• [What to work on]
Print, exactly as they appear in the listing below, the lines from the line with "Screen dimensions: 1024x407" to the line with "Open the Content sidebar icon", with both end lines kept.

START Recorded data

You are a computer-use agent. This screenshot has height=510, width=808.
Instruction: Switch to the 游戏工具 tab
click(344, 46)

END Recorded data
START Recorded data

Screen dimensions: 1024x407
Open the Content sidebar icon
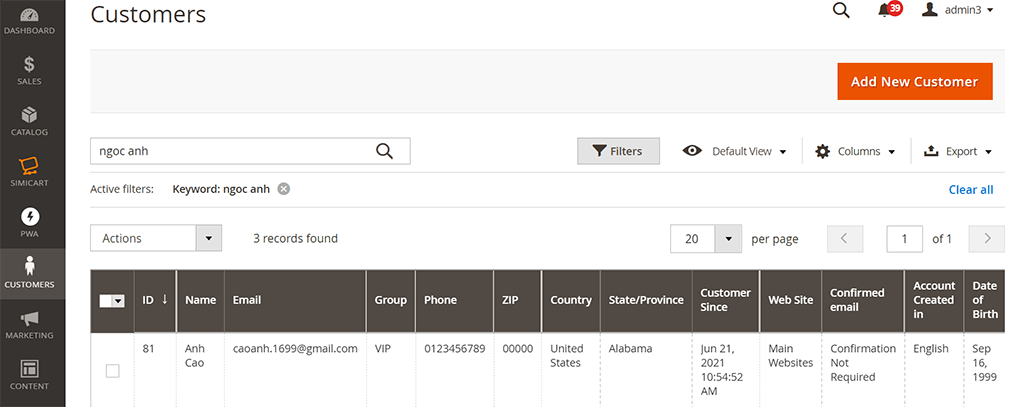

END Recorded data

• [Solution to this task]
Screen dimensions: 1024x407
Open the Content sidebar icon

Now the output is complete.